I will say my family has enjoyed and appreciated good ‘shine, bourbon, and whiskey as far back as I can remember, and that appreciation has been passed down to me.
Red Barn Likker started with me buying a 10-gallon still online, putting it together, and researching recipes from older ‘shiners. I figured this was going to be retirement likker and had two 53-gallon barrels to age it in.

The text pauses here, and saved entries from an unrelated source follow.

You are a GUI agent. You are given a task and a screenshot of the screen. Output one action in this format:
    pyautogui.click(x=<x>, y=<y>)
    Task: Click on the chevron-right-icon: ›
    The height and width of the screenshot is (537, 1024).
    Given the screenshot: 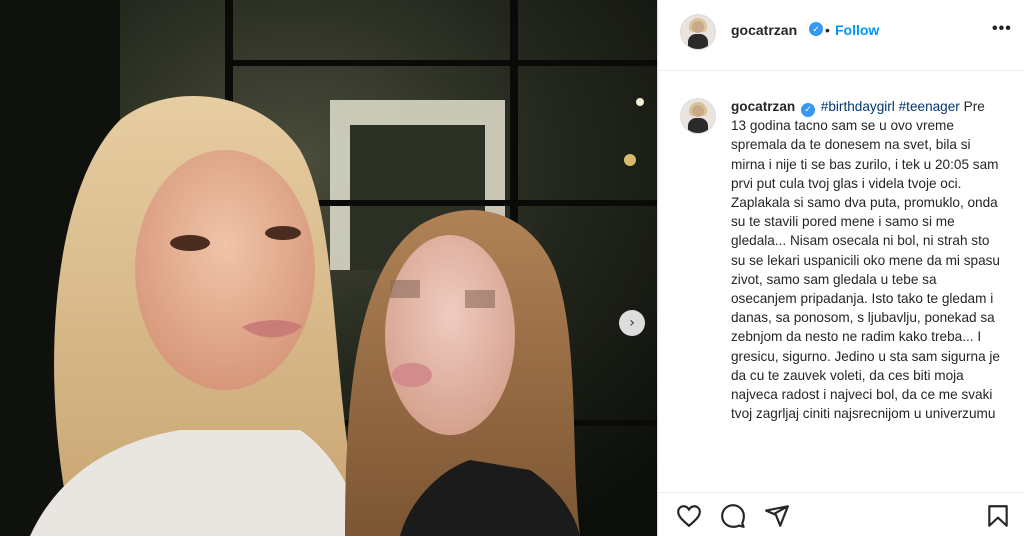 What is the action you would take?
    pyautogui.click(x=632, y=323)
    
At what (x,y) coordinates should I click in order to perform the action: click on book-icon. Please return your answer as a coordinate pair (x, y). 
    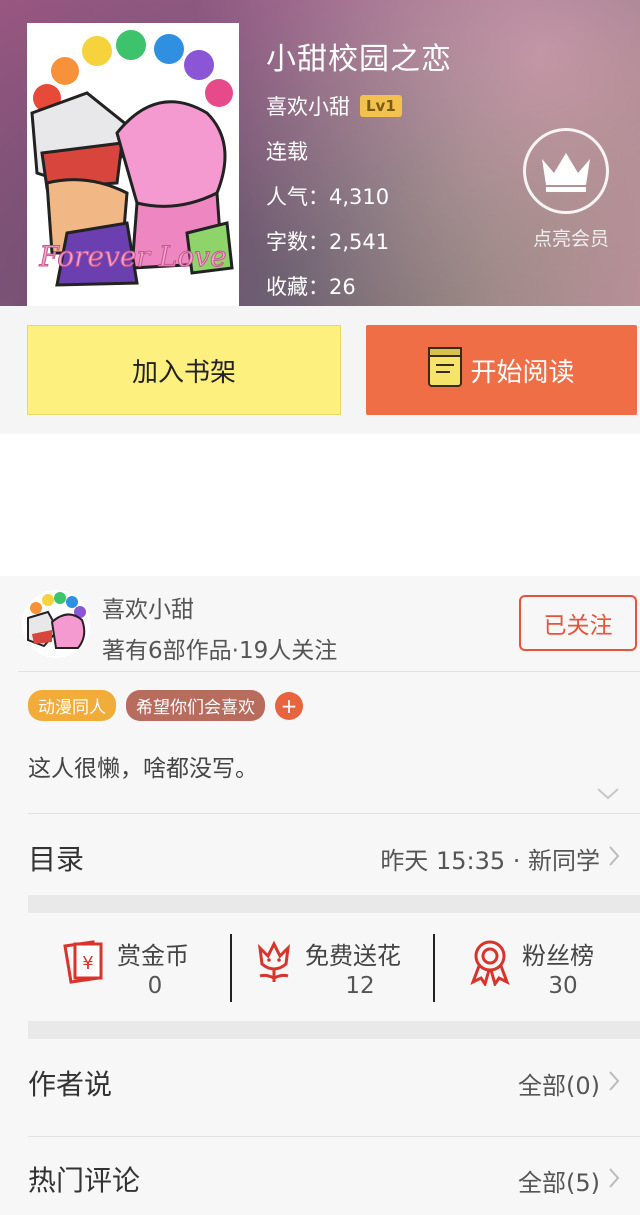
    Looking at the image, I should click on (446, 370).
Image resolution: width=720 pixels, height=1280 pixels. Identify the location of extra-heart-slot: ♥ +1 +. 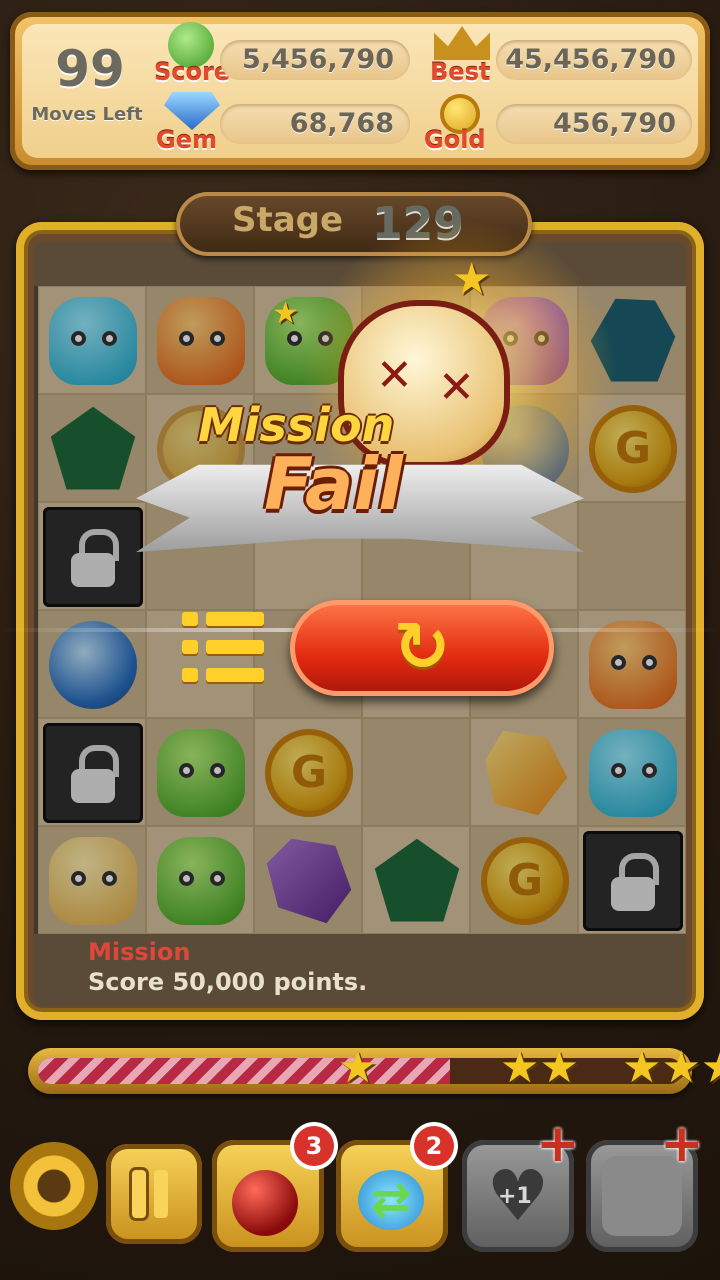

Joey Cann, my right-hand man, told me it was some of the best likker he ever drank, so that got me thinkin’. Soon there was a little bit to sample in my office at JES and for all the company reps that came to call on us; the response was remarkable. One of my reps was a”‘shine connoisseur” out of Robbinsville, North Carolina, and knew others. Long story short: boys in North Carolina, Georgia, and Tennessee got a taste and were asked to score it on a scale of 0 to 10. All reviews came back 8 to 8.5, and one old boy said it was a 9 in the middle of the jar.
Now this made me ask who made the 10 in his opinion, and I was told that it hadn’t been found yet, but he was still lookin’.
The building we have on the square in Abbeville was built in 1856, and has served as a dry goods store, a Western Auto, and a couple of restaurants. We have given the building a facelift and it is now very proud to be Red Barn Likker, a South Carolina craft distillery.
The one thing that makes our ‘shine so SMOOOTH is the water we use to make it. I haul water from the farm that has been in our family since the 1930s. The underground spring has some of the best water I have ever drank, and making ‘shine with it is well worth the effort of the haul.
A special thanks to my wife Vivian for letting me chase this last dream.